Boundless by CSMA (formerly CSMA Club and previously the Civil Service Motoring Association) is an experiences club that helps public sector workers get the most from their free time. Established in 1923 (when it was the Civil Service Motoring Club), it is open to past and present members of the UK Civil Service and public sector plus organisations that were formerly part of the British Civil Service, for instance Royal Mail and BT. Relatives of existing members may also join.

History

Boundless by CSMA is a mutual organisation. It was founded as the Civil Service Motoring Association in 1923 by Frank Vernon Edwards, an executive officer in the Ministry of Labour who had an interest in motorcycle trials.

Services

Originally concentrating on the sporting and leisure activities associated with motoring, Boundless by CSMA has developed into primarily a provider of membership benefits in motoring, lifestyle and leisure areas. Today its member benefits include discounts on insurance, shopping, holidays, banking, attraction tickets, cinema, travel, leisure and roadside rescue, providing these through relationships with Approved Partners, notably LV= Insurance, with which it has worked since 1923.

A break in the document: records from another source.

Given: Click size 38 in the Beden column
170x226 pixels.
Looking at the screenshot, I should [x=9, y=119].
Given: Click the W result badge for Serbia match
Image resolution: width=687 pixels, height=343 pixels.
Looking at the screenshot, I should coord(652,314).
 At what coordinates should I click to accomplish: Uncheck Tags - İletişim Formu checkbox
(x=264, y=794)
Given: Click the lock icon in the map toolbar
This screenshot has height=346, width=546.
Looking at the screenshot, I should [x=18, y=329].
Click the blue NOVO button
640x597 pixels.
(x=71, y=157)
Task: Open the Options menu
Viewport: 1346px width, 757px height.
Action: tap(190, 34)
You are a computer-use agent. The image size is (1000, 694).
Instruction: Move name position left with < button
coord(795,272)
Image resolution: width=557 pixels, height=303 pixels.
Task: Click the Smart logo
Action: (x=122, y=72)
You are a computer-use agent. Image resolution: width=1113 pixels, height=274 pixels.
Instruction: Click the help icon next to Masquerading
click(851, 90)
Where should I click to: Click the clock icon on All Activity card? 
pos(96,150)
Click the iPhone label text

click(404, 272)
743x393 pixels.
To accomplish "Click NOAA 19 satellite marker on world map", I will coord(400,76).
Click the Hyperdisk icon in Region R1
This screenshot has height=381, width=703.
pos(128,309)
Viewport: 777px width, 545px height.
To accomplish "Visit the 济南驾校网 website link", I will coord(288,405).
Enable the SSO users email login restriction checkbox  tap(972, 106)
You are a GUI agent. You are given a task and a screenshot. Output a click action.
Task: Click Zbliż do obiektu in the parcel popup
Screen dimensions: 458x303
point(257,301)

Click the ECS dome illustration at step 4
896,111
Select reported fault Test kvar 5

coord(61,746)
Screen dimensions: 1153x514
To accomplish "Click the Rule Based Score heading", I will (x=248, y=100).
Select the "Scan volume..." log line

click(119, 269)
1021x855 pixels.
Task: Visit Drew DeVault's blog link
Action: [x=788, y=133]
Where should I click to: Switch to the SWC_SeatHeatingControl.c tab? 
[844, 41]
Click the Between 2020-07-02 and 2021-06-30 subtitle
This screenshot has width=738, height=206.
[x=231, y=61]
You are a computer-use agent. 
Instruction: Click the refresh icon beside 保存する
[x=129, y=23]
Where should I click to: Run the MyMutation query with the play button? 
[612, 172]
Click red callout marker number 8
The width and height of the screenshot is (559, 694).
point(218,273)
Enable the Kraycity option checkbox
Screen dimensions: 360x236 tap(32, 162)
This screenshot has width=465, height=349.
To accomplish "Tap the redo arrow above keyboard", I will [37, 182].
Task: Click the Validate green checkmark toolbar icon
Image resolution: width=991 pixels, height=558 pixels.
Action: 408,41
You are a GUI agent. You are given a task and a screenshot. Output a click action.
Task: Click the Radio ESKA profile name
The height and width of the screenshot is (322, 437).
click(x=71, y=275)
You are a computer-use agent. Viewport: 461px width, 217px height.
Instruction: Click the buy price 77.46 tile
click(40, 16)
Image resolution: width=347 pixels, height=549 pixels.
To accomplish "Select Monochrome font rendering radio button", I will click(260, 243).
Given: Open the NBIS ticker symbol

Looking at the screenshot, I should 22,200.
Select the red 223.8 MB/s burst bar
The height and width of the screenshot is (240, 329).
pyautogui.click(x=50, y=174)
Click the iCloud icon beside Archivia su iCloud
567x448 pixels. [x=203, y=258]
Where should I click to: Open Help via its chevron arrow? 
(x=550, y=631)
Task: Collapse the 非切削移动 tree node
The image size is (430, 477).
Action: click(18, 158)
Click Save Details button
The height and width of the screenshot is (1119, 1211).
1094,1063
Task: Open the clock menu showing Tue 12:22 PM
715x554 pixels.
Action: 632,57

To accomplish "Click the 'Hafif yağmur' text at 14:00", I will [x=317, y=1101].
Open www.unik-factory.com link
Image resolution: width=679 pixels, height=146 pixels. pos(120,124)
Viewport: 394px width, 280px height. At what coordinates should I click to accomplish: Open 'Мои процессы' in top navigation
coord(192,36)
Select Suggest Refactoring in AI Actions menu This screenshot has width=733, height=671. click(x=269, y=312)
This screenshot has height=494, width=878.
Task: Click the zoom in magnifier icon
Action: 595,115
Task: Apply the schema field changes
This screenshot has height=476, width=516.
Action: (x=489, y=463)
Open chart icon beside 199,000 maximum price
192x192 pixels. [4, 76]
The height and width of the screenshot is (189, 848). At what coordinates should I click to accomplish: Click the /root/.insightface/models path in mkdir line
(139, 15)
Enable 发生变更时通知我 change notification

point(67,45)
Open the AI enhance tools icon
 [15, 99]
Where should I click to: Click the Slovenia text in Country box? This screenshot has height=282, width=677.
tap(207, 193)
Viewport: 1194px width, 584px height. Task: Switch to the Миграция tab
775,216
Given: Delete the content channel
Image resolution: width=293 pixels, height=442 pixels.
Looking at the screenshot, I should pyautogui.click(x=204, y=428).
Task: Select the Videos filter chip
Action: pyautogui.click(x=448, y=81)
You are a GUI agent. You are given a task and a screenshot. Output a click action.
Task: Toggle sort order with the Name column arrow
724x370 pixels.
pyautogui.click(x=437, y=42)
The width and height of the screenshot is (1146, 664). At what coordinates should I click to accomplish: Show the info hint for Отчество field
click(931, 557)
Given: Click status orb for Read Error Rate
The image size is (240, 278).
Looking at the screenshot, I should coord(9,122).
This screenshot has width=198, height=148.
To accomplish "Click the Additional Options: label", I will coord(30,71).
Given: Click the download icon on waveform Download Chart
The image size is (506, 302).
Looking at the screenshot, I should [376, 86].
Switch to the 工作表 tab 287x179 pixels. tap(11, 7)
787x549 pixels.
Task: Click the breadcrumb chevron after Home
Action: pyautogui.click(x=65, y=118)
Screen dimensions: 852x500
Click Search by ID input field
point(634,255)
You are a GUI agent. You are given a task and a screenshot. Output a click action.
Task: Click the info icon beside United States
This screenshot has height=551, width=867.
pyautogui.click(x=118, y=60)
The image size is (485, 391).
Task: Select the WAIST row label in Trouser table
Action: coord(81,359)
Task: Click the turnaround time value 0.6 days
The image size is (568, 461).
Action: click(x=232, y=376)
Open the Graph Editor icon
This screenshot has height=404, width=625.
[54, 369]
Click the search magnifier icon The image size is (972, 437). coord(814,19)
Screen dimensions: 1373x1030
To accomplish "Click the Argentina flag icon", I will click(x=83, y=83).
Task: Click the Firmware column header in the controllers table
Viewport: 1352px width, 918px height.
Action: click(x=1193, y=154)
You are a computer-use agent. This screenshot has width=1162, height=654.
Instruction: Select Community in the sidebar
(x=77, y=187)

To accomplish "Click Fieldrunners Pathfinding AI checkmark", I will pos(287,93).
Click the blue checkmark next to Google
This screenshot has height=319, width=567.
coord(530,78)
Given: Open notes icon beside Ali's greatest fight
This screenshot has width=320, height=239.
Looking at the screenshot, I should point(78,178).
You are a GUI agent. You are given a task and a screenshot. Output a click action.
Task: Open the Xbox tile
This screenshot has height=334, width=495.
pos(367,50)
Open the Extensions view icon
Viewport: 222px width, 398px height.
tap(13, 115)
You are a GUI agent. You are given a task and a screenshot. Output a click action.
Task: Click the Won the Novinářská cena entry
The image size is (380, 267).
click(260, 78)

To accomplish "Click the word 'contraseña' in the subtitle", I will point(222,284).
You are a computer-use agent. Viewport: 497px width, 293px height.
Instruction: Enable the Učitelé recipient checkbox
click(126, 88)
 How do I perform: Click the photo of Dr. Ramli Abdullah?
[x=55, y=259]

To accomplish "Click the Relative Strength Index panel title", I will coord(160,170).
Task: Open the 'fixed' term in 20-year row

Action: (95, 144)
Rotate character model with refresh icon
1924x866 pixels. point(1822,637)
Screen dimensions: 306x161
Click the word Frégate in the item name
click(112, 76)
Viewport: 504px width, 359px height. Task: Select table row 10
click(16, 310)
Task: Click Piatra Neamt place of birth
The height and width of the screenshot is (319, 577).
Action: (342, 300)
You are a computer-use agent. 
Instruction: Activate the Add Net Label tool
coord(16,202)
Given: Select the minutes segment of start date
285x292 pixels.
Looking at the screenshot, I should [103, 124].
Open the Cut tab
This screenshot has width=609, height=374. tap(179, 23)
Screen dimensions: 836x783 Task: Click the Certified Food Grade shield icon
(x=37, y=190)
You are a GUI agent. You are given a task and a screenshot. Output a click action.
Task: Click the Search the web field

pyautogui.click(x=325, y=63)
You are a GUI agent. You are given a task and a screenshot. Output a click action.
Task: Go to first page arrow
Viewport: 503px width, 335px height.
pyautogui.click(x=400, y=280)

Members of the club also have access to a range of clubs and groups focusing on hobbies and interests from classic cars to photography, as well as a range of events throughout the UK.

Britannia Rescue

CSMA Club formerly owned and operated a vehicle breakdown rescue service for members and the general public, branded Britannia Rescue. In 2007, CSMA sold Britannia Rescue to Liverpool Victoria, the owner of the Frizzell Insurance brand (now known as LV=).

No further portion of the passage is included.